Seeherunwong A., Tipayamongkholgul M., Angsukiattitavorn S., et al. (2023). Association between socioecological factors and electronic cigarette use among Thai youth: An institution-based cross-sectional study. BMJ Open, 13(7), e069083. doi:10.1136/bmjopen-2022-069083


ABSTRACT

Objectives This study aimed to examine cigarette use distribution, pattern of e-cigarette use and to determine socioecological model (SEM) factors associated with e-cigarette use among Thai youth (aged 15–24).

Design An institution-based cross-sectional study.

Participants The study conducted in five regions: the north, south, central, northeast and Bangkok area of Thailand from May to October 2021. An internet-based, self-administered questionnaire was developed based on the SEM. We enrolled 13 139 students who understood Thai and voluntarily consented to participate in the study. Hierarchical generalised estimating equations identified the related factors to e-cigarette use consistent with the SEM.

Results of 12 948 respondents (95.5%), 181 were excluded due to a lack of cigarette use status. Of 12 767, the prevalence of cigarette use was 4.3%, e-cigarette use was 3.5% and dual-use was 2.4%. E-cigarettes were a much more favourable choice among female youth than cigarettes. E-cigarette users tended to express more positive beliefs towards e-cigarettes than non-users. Although the use of e-cigarettes is illegal in Thailand, 66% of users obtained e-cigarettes from online markets and 4% from grocery stores. We found that having a girlfriend or boyfriend who uses e-cigarettes increased the odds of e-cigarette use by 3.239 times.

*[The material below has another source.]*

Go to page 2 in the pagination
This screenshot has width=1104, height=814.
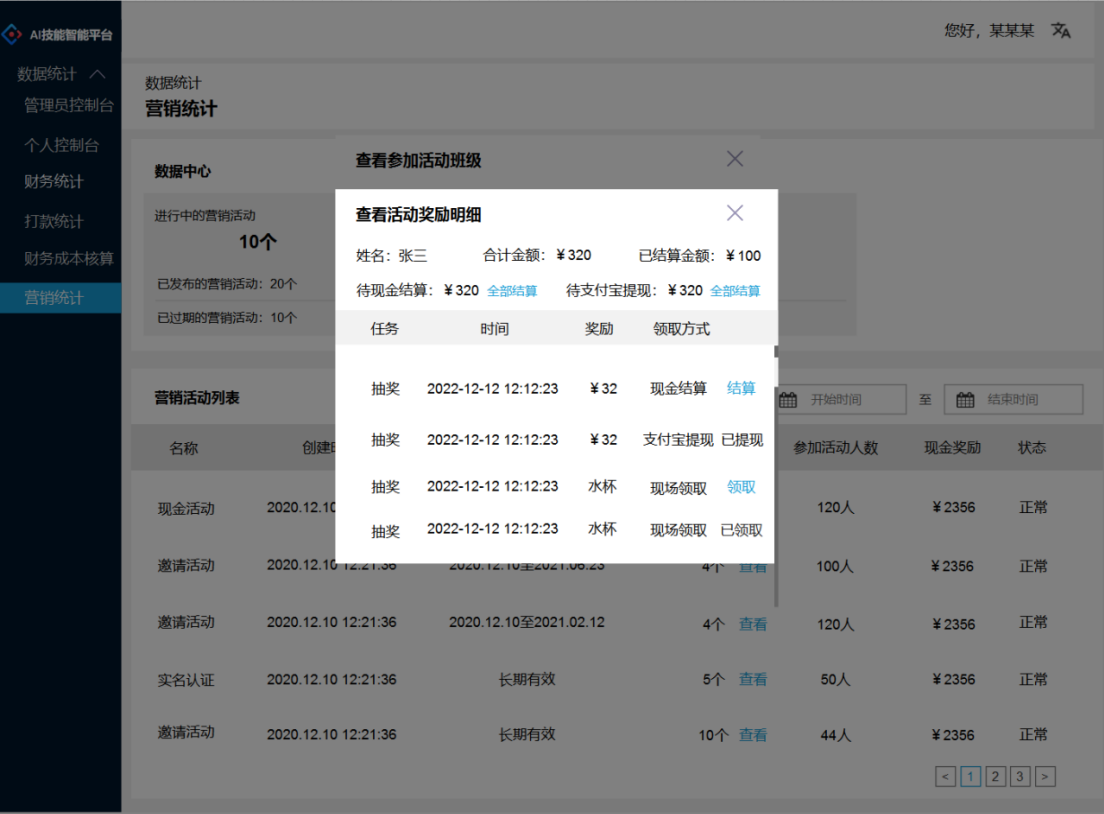coord(995,776)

Interestingly, higher odds of e-cigarette use were associated with peer use than with sibling use among e-cigarette users. (Adjusted OR 2.786, 95% CI 1.844 to 4.208 and 2.485, 95% CI 1.402 to 4.404, respectively). Exposure to e-cigarette use in school increased the odds of ecigarette use by four times.

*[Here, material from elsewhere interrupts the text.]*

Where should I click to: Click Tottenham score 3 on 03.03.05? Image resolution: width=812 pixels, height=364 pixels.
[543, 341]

Conclusion This institution-based cross-sectional study revealed that youth e-cigarette use is a significant problem. To prevent the increasing rate of e-cigarette use, health literacy about e-cigarette use, including media and information literacy, should be launched across all levels of the school environment to enlist youth to stand against the negative impacts of e-cigarette use among all those of school age.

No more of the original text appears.